• _What this task involves_:
Each record below needs to be written out exactly as it reads.

[Collected data]
BEGIN

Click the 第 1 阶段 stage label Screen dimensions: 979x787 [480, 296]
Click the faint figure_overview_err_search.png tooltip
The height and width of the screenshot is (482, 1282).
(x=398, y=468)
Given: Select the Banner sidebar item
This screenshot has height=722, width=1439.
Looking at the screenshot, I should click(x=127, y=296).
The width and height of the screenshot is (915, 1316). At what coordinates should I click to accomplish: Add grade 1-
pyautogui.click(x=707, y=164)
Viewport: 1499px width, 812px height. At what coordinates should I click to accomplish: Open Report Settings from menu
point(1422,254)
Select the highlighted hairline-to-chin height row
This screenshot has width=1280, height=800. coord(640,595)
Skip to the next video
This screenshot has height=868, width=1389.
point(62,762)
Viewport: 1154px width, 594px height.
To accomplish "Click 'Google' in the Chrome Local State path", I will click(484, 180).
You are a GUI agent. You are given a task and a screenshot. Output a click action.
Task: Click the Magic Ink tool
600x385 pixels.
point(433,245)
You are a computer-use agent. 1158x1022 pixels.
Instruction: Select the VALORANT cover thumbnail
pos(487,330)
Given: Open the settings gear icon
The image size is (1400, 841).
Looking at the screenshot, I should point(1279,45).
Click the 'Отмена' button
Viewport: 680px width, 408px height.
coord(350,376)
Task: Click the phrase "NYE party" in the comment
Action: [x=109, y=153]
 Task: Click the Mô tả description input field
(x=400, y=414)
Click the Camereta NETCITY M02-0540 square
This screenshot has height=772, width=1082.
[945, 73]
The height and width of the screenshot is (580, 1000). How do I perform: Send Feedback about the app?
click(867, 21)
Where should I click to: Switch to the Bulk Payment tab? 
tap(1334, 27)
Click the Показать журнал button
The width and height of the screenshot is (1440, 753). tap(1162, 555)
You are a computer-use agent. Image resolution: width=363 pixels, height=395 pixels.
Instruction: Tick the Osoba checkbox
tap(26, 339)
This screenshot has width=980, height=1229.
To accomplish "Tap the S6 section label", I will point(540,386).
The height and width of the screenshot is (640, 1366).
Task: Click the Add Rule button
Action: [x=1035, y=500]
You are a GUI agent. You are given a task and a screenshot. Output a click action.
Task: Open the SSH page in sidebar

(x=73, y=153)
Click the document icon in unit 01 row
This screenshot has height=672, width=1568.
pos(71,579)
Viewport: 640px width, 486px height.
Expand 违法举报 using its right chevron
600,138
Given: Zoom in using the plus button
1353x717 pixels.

END

• _Answer space_:
Click the 第 1 阶段 stage label Screen dimensions: 979x787 [480, 296]
Click the faint figure_overview_err_search.png tooltip
The height and width of the screenshot is (482, 1282).
(x=398, y=468)
Given: Select the Banner sidebar item
This screenshot has height=722, width=1439.
Looking at the screenshot, I should click(x=127, y=296).
The width and height of the screenshot is (915, 1316). At what coordinates should I click to accomplish: Add grade 1-
pyautogui.click(x=707, y=164)
Viewport: 1499px width, 812px height. At what coordinates should I click to accomplish: Open Report Settings from menu
point(1422,254)
Select the highlighted hairline-to-chin height row
This screenshot has width=1280, height=800. coord(640,595)
Skip to the next video
This screenshot has height=868, width=1389.
point(62,762)
Viewport: 1154px width, 594px height.
To accomplish "Click 'Google' in the Chrome Local State path", I will click(484, 180).
You are a GUI agent. You are given a task and a screenshot. Output a click action.
Task: Click the Magic Ink tool
600x385 pixels.
point(433,245)
You are a computer-use agent. 1158x1022 pixels.
Instruction: Select the VALORANT cover thumbnail
pos(487,330)
Given: Open the settings gear icon
The image size is (1400, 841).
Looking at the screenshot, I should point(1279,45).
Click the 'Отмена' button
Viewport: 680px width, 408px height.
coord(350,376)
Task: Click the phrase "NYE party" in the comment
Action: [x=109, y=153]
 Task: Click the Mô tả description input field
(x=400, y=414)
Click the Camereta NETCITY M02-0540 square
This screenshot has height=772, width=1082.
[945, 73]
The height and width of the screenshot is (580, 1000). How do I perform: Send Feedback about the app?
click(867, 21)
Where should I click to: Switch to the Bulk Payment tab? 
tap(1334, 27)
Click the Показать журнал button
The width and height of the screenshot is (1440, 753). tap(1162, 555)
You are a computer-use agent. Image resolution: width=363 pixels, height=395 pixels.
Instruction: Tick the Osoba checkbox
tap(26, 339)
This screenshot has width=980, height=1229.
To accomplish "Tap the S6 section label", I will point(540,386).
The height and width of the screenshot is (640, 1366).
Task: Click the Add Rule button
Action: [x=1035, y=500]
You are a GUI agent. You are given a task and a screenshot. Output a click action.
Task: Open the SSH page in sidebar

(x=73, y=153)
Click the document icon in unit 01 row
This screenshot has height=672, width=1568.
pos(71,579)
Viewport: 640px width, 486px height.
Expand 违法举报 using its right chevron
600,138
Given: Zoom in using the plus button
1353x717 pixels.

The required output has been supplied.